In early 2011, I had the chance to meet with Nikolai Maximenko and Jan Hafner, oceanographers at the International Pacific Research Center in Hawai’i, and talk to them about the problem of marine debris and plastic trash in the oceans. Gisela Speidel, the press person at IPRC, also had some interesting experiences to add. Here are their quotes, and info on the research on marine and tsunami debris they do.
Nikolai Maximenko | Mp3 | Marine Debris in Hawaii
“Here on Hawaiian beaches, we have debris from all around the North Pacific. We have pieces that we know are coming from Asia, we have plastic that we know for sure is coming from West Coast of America, of North America, and of course we have local products, too.”

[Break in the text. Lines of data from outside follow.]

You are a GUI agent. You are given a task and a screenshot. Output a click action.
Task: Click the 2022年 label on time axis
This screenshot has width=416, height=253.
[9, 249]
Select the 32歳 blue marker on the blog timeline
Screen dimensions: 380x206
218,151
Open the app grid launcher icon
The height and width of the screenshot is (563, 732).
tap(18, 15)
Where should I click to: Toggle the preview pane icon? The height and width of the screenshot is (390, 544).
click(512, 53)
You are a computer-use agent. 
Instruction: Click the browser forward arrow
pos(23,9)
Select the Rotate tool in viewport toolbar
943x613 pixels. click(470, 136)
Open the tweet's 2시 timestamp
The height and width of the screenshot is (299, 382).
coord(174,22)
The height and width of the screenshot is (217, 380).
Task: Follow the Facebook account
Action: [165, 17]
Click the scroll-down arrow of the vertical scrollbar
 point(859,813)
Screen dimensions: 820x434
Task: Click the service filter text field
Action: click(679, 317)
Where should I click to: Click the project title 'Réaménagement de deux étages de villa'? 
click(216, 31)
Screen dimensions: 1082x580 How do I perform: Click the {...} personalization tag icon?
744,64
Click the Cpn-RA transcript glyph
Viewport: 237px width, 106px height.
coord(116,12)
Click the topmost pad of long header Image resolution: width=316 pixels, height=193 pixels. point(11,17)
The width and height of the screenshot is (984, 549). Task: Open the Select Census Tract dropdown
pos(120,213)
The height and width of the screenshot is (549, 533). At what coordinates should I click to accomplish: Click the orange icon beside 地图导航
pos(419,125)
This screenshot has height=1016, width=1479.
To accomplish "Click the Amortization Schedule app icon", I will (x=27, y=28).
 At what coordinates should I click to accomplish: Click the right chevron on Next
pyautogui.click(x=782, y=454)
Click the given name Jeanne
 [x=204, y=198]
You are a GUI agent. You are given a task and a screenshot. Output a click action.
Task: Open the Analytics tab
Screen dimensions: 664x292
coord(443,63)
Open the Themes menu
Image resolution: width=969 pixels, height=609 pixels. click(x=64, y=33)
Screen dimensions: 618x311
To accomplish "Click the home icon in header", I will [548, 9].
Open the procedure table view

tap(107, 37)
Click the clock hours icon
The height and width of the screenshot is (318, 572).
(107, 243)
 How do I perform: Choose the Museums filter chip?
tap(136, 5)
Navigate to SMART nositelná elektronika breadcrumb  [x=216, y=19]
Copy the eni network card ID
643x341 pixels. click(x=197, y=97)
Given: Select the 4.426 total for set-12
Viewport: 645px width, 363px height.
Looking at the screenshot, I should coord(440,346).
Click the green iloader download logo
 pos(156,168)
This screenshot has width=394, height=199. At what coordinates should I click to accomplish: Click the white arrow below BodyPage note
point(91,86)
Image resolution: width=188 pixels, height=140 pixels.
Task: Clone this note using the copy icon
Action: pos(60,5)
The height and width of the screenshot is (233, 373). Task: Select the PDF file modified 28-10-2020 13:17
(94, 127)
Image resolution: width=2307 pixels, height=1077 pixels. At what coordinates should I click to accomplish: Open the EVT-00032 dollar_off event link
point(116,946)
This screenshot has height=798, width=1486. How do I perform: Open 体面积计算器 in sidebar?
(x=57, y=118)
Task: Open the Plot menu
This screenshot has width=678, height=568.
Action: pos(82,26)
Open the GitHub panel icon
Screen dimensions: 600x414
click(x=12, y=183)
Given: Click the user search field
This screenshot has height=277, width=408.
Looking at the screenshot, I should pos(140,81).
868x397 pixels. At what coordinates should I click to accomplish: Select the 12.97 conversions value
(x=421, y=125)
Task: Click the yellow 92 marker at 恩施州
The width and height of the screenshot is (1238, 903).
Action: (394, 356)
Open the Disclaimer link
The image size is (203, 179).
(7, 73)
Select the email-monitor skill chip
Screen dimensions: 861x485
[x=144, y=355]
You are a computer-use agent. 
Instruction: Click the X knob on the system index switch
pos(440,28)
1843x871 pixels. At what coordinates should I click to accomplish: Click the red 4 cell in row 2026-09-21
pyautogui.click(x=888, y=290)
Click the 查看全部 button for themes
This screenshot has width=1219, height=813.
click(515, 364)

Model of Marine Debris Accumulation
In his Plastic Pollution Growth Model (2008) Maximenko and his team simulate how an initially equal distribution of floating objects will behave and move through the oceans over time, in this case a period of ten years. The model predicts that marine debris will accumulate in five major regions. Those regions coincide with the great oceanic gyres that are produced by surface currents. The model is based on data by drifter buoys and assumes that plastic debris will behave in a similar way. It needs to be stressed that this is a simulation, and that empirical data is currently being collected by various researching institutions such as the Sea Education Association, Algalita or 5Gyres. See this article for more information on the model.
Nikolai Maximenko | Mp3 | What causes Garbage Patches?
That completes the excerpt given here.